The lesson of the floor is simple and repeatable: systems constituted without the people closest to the work will fail. Systems constituted with them will hold. I have seen this in a 30,000-pound gearbox in Florida, a compressed air network in Pennsylvania, and a chatbot grounded in Scripture. What has happened will happen. The pattern is the same. The question is whether we build on firm foundations or repeat the failures of those who did not listen.

I believe this perspective has value for a team studying how AI systems interact with the complex realities of human society. I am ready to learn the tools, the methods, and the conventions.

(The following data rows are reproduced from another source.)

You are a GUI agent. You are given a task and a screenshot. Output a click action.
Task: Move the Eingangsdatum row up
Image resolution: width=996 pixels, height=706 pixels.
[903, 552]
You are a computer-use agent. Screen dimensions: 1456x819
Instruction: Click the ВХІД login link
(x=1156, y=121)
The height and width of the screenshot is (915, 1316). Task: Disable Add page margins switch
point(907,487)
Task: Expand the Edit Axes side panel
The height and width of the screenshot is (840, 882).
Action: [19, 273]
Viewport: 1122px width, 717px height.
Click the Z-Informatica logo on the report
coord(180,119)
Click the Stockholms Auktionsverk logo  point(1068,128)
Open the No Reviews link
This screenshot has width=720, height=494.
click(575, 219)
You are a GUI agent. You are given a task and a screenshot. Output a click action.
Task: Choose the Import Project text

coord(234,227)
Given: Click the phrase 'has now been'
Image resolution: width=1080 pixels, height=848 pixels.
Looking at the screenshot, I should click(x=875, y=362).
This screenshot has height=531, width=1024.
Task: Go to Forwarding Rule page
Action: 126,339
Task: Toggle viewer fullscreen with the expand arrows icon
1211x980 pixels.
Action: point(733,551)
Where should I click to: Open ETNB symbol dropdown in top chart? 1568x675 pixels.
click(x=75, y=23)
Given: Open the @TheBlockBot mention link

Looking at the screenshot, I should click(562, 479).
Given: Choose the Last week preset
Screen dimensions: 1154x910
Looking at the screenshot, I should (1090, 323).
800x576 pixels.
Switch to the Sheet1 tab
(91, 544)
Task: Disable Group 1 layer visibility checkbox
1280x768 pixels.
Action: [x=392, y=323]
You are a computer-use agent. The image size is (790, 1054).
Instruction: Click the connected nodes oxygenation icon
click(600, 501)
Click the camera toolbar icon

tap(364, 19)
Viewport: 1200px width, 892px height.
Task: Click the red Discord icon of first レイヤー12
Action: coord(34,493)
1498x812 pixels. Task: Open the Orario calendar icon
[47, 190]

I will not be the most credentialed applicant, but I will be among the most disciplined.

References

  1. Bai, Y. et al. “Constitutional AI: Harmlessness from AI Feedback.” Anthropic, 2022.
  2. Anthropic. “Claude’s New Constitution.” anthropic.com, January 2026.
  3. Anthropic. “Clio: Privacy-Preserving Insights into Real-World AI Use.” December 2024.
  4. Huang, S. et al. “Values in the Wild.” Anthropic, April 2025.
  5. Anthropic. “The Anthropic Economic Index.” February 2025.
  6. Durmus, E. et al. “Towards Measuring the Representation of Subjective Global Opinions in Language Models.” Anthropic, 2024.
  7. Roper, R. et al. “Benchmarking Overton Pluralism in LLMs.” arXiv:2512.01351, 2025.
  8. Nygaard, K. and Bergo, O.T. The NJMF Project, 1971–1973.
  9. Bødker, S. et al. “The UTOPIA Project.” 1981–1986.
  10. Toyota Motor Corporation. “Toyota Production System.” global.toyota.com.
  11. Adler, P. “The NUMMI Case.” 1992.
  12. Sundin, A. and Sjögren, D. “The Details Are Not the Details.” 2024.

Seraphim

Seraphim’s constitutional hierarchy weights verse-level Scripture at the highest authority, followed by chapter summaries, book-level syntheses, and the base language model. When values conflict, the hierarchy resolves deterministically. The system speaks in the language of the King James Version.